* BEGIN SOURCE TEXT *

Ruling Eases Restrictions on Tax Shelters for Companies

"The I.R.S. says that abusive corporate tax shelters are its
most serious enforcement problem. Corporations have
acknowledged saving at least $14.7 billion in 2000
through the use of tax shelters, many of them illegal, the
I.R.S. said last week. The agency has described this
amount as just the tip of an iceberg and announced a
program to waive penalties for companies that
acknowledge using tax shelters and name the promoters."

The New York Times
January 3, 2002

By DAVID CAY JOHNSTON

Federal appeals court has issued a
ruling in a case involving Compaq
Computer that tax
experts say will make it much more
difficult for the Internal Revenue
Service to demolish many corporate tax
shelters.

Some experts predicted that tax shelter
promoters would quickly take advantage of the ruling to fashion new shelters for
corporations to shed billions of dollars in taxes.

"This is disastrous" for the integrity of the tax system, said David A. Weisbach, a
University of Chicago law professor who has argued in several articles that
Congress must prevent corporations from using a patina of legitimacy to justify tax
shelters.

Compaq itself agreed that the ruling narrows the definition of prohibited tax
shelters. "That seems to be the gist of the decision," said Ben K. Wells, treasurer of
the company, whose tax shelter was upheld in a ruling by the United States Court
of Appeals for the Fifth Circuit in New Orleans.

The ruling greatly narrows the sort of deals that the Internal Revenue Service can
disallow as having no purpose besides tax avoidance.

Federal law allows companies to cut taxes when they engage in legitimate deals but
not when tax savings are the sole purpose. The court, agreeing with Compaq, said
its deals involved risks, however tiny, of profit or loss and, therefore were legitimate
business transactions for tax purposes.

* END SOURCE TEXT *

TASK DESCRIPTION: Carry the article on the Compaq tax shelter ruling forward from its last sentence. The material that comes next has no connection to the Compaq tax shelter article.

* BEGIN ENTRIES *

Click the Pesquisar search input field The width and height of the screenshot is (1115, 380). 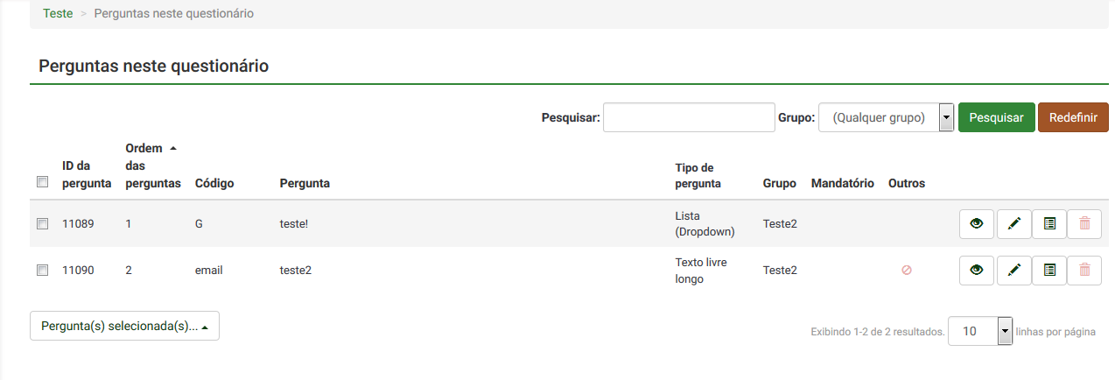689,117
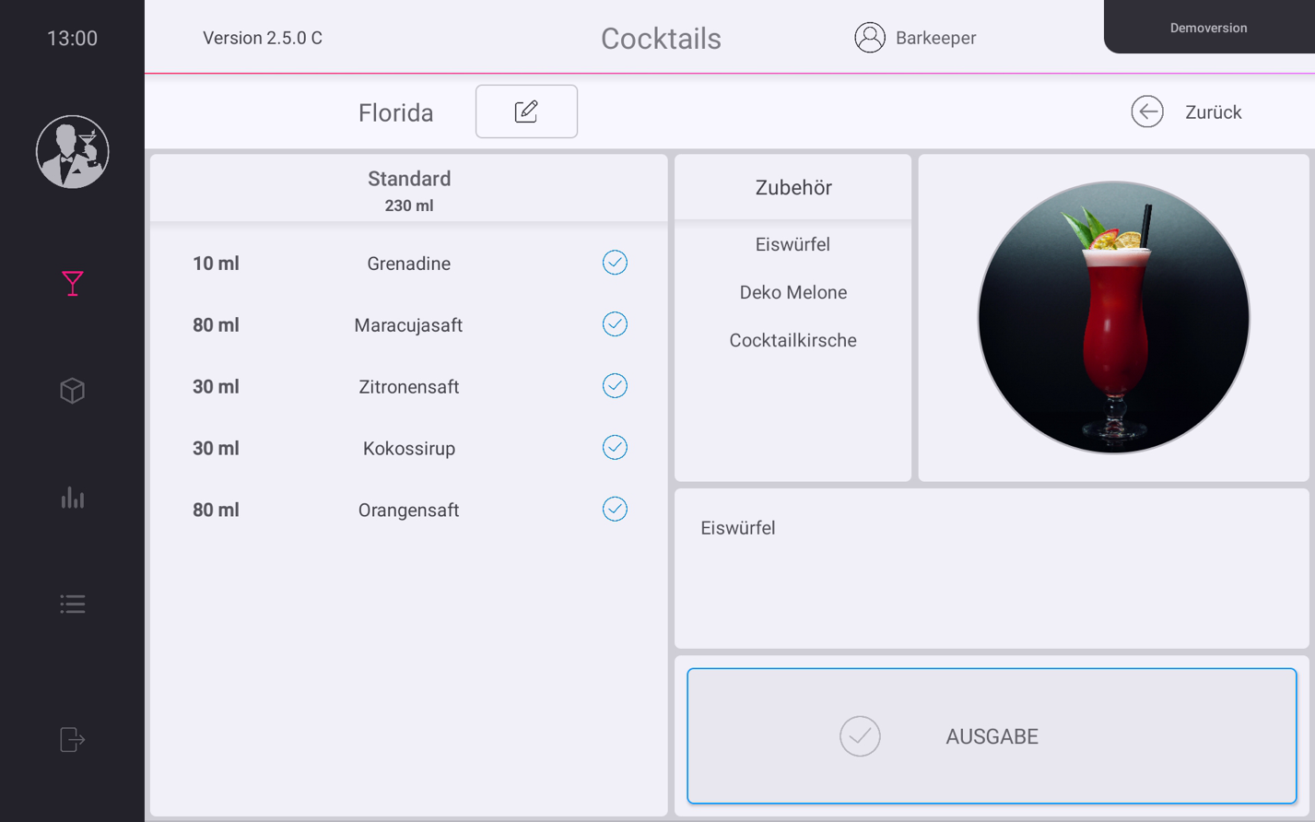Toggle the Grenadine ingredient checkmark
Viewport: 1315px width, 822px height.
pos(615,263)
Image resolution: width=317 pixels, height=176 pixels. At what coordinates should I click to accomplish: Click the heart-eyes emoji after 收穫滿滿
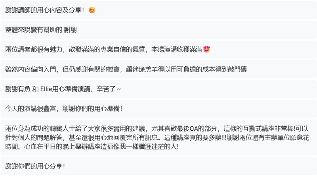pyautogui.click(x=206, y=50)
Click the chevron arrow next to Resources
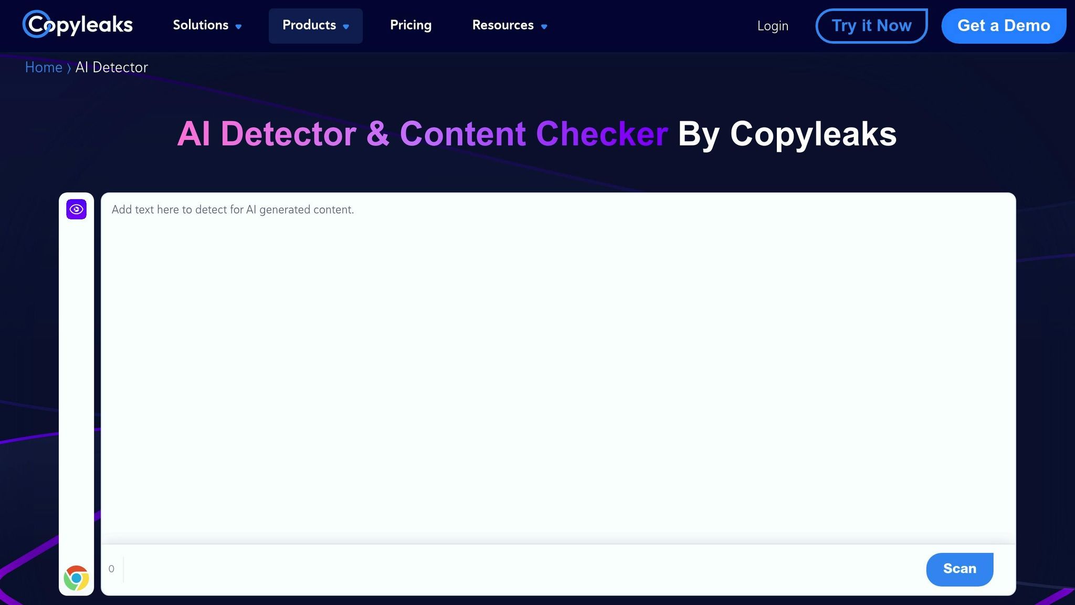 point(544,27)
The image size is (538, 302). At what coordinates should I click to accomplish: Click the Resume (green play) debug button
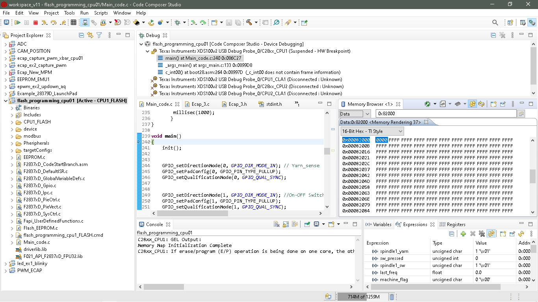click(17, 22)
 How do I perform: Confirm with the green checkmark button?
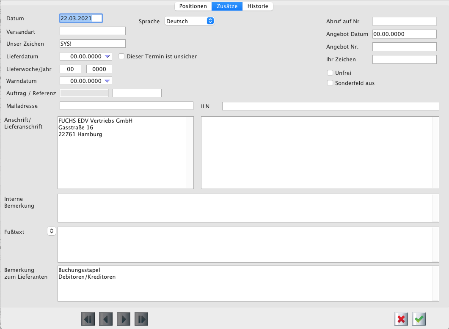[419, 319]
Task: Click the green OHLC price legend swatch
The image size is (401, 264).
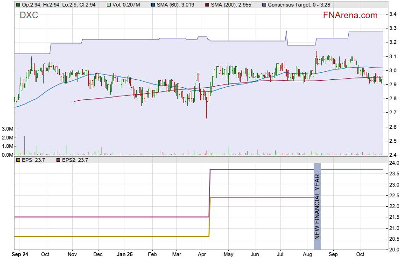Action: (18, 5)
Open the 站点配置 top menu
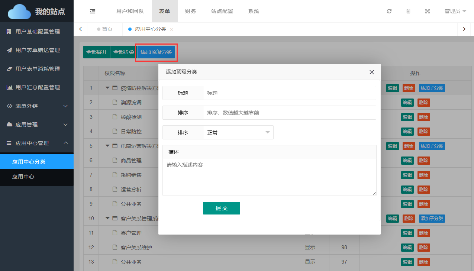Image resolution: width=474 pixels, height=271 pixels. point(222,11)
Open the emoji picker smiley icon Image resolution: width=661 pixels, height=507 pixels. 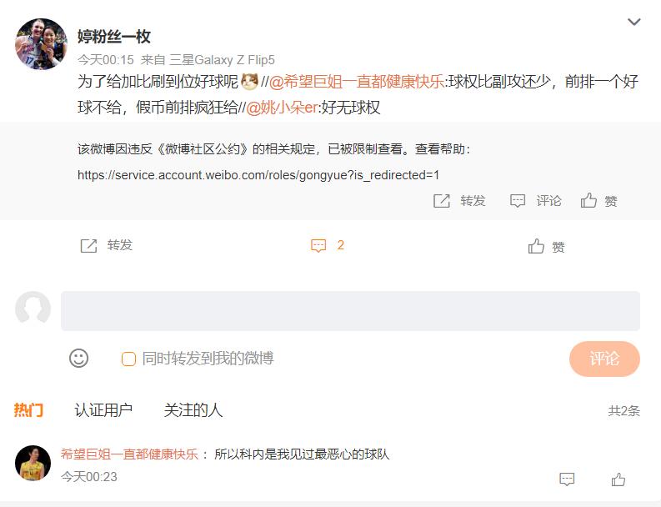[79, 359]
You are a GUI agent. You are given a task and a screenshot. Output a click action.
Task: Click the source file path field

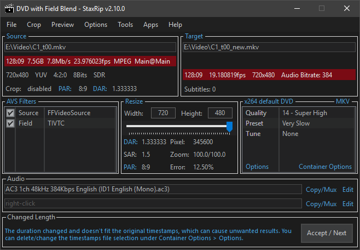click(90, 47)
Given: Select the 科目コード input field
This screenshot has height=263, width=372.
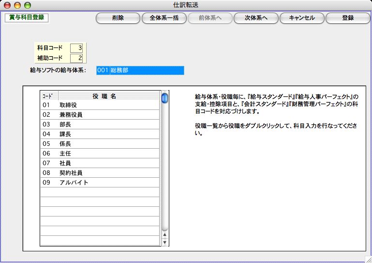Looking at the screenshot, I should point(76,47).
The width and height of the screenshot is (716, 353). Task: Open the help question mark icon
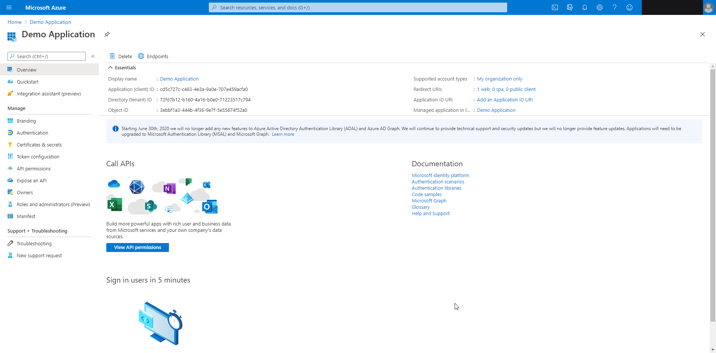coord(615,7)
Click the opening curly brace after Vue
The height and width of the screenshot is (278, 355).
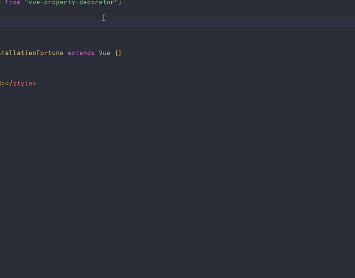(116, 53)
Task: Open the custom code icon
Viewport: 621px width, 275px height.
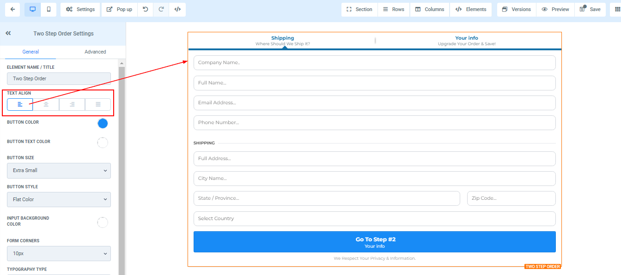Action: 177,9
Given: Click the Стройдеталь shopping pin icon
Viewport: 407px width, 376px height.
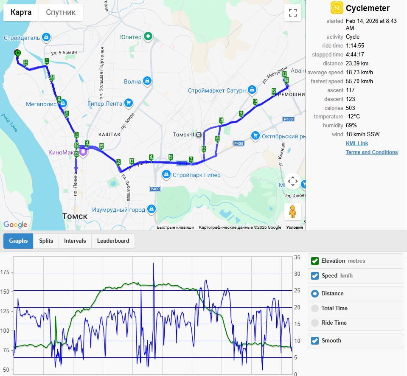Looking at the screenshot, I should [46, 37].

* END ENTRIES *

RIGHT ANSWER:
The I.R.S. says that abusive corporate tax shelters are its
most serious enforcement problem. Corporations have
acknowledged saving at least $14.7 billion in 2000
through the use of tax shelters, many of them illegal, the
I.R.S. said last week. The agency has described this
amount as just the tip of an iceberg and announced a
program to waive penalties for companies that
acknowledge using tax shelters and name the promoters.

None of the transactions affected by the court's ruling
involved individuals. The ruling, issued on Friday and
published yesterday in the journal Tax Notes, overturned
a 1999 United States Tax Court decision that Compaq had
improperly reduced its 1992 income tax bill through a
series of huge, rapid- fire stock trades.

In 46 trades, Compaq bought, and then immediately sold
back, more than $900 million of Royal Dutch/ Shell stock
in one hour on Sept. 16, 1992. The trades were intended
to let Compaq receive a tax credit for Dutch taxes on Shell dividends. Compaq,
which did not have to pay these taxes, used the credit to reduce its American
income taxes by $2.7 million, the court said.

Compaq says it was a minor customer of the tax shelter promoter, Twenty-First
Securities, a New York investment boutique that helps investors reduce taxes.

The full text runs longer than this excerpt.